Origin of Embroidery (1)


Embroidery, also called “needlework”, is commonly known as Xiuhua. It was called Zhi (“meaning “sewing”) or Zhenzhi (meaning “needlework”) in the ancient times. Namely, embroidery is to pull colored threads (including silk thread, wool thread and cotton thread) with embroidery needles to stitch patterns or characters that have been previously designed on the fabric (such as silk or cotton cloth).

In primitive societies, people used body and facial tattoos for decoration. Since they had clothes made of linen, wool, and silk, they found that the tattoos had been covered although the clothes them warm. So they came up with the idea of transferring the pattern from the body to the clothes. This gave rise to embroidering all kinds of patterns on clothes.

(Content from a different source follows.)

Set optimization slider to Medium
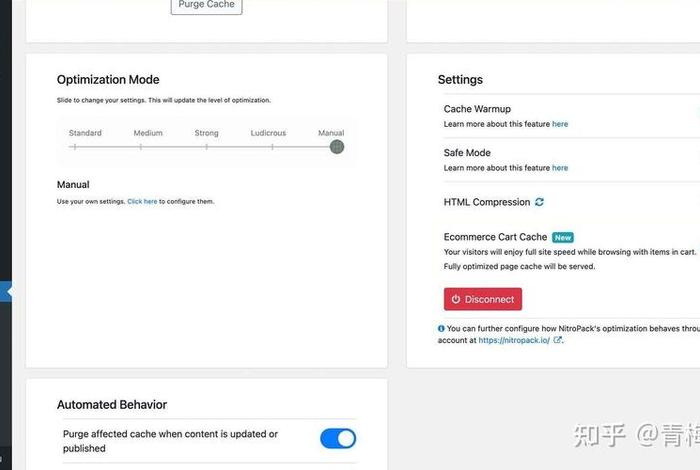[141, 146]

As far as the Shang and Zhou Dynasties 3,000 years ago, China had already created the magnificent shadow silk and colorful embroidery. The Shang Dynasty embroidery work discovered in Henan province proves to be the earliest embroidery handicraft in China. This embroidery pattern consists of diamond-shaped patterns and angular wavy patterns. Strand-twisted silk threads were also used on the edge of those patterns, including that the technique had reached a very high level. In Baoji City of Shanxi province, a piece of dyed silk relic belonging to a tomb of the Western Zhou Dynasty had been excavated. The pattern was embroidered by yellow silk with Bianzi Stich. The lines are smooth and neat, reflecting the embroidery skills at that time. This method of embroidery is still being used right now. and there are colorful drawings in yellow, red brown, brown and red. The method of combining embroidery and painting at that time still belongs to the start-up phase of embroidery.

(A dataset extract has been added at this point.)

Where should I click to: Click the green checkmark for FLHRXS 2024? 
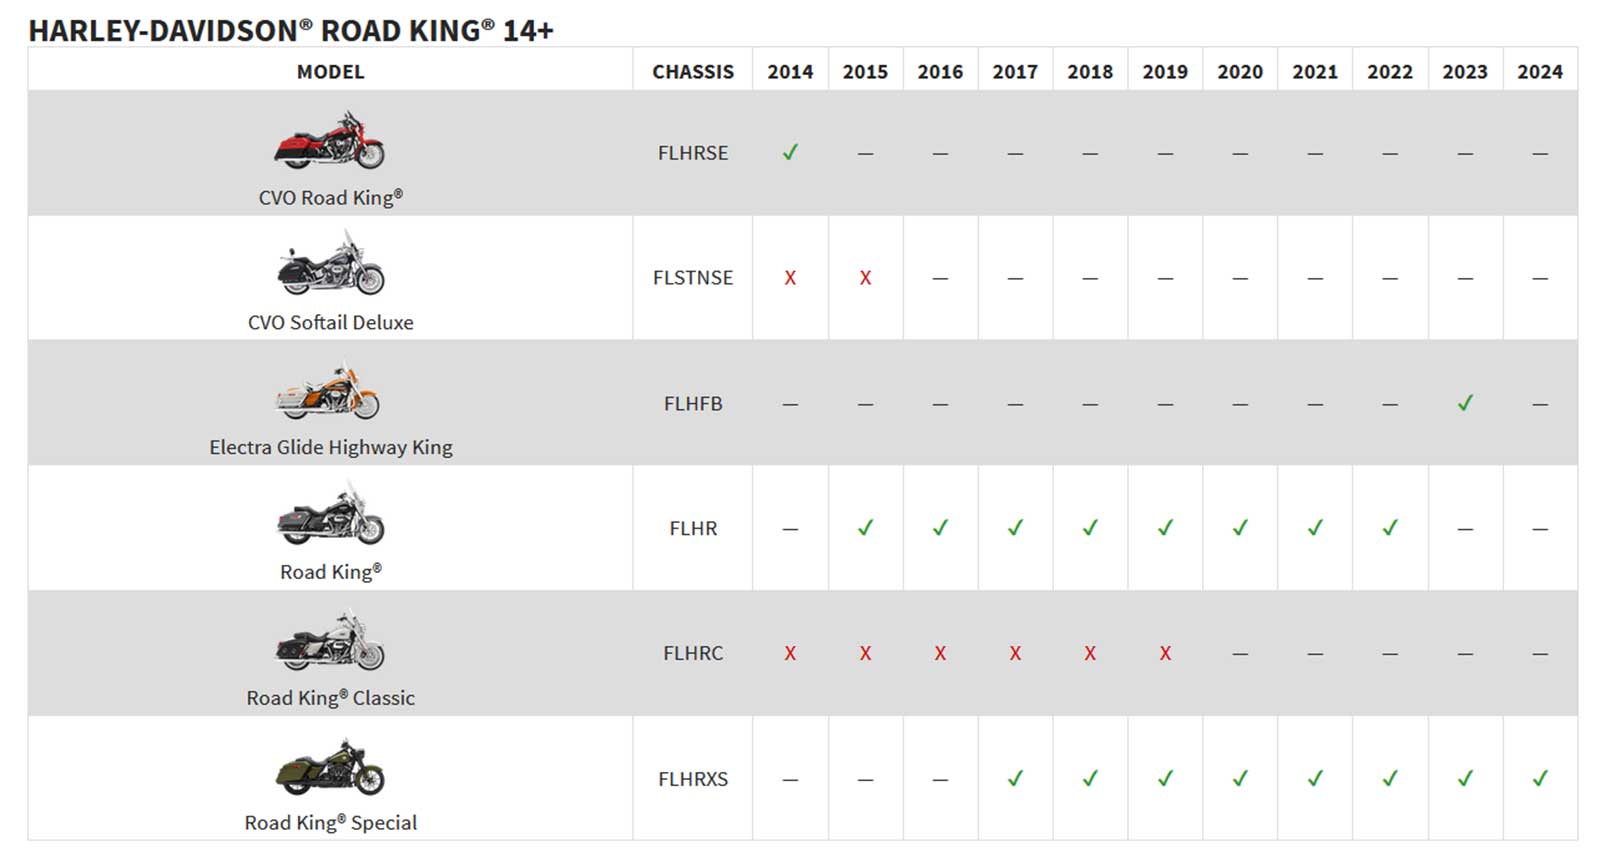tap(1540, 778)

According to the Book of History, the hierarchical dressing system of the Zhou Dynasty provides that “clothes should be painted and embroidered”. There are twelve patterns on the Mianfu (official costume) worn by emperors of the Zhou Dynasty, which are the sun, the moon, stars, mountains, the dragon, the ringed pheasant, ritual vessels, algae, fire, rice, axes and two back-to-back beasts respectively. All those patterns are either painted or embroidered. There are records in the documents of pre-Qin Dynasty that people used vermilion to dye threads and embroidered scarlet patterns on pure white clothes, and this is how the phrases such as “scarlet embroidery on white clothes”, “dragon embroidery on imperial robes” and “black and blue-green embroidery on officials’ robes” came into being. At that time, some of the clothes were embroidered and painted together while others are embroidered first and then filled with color.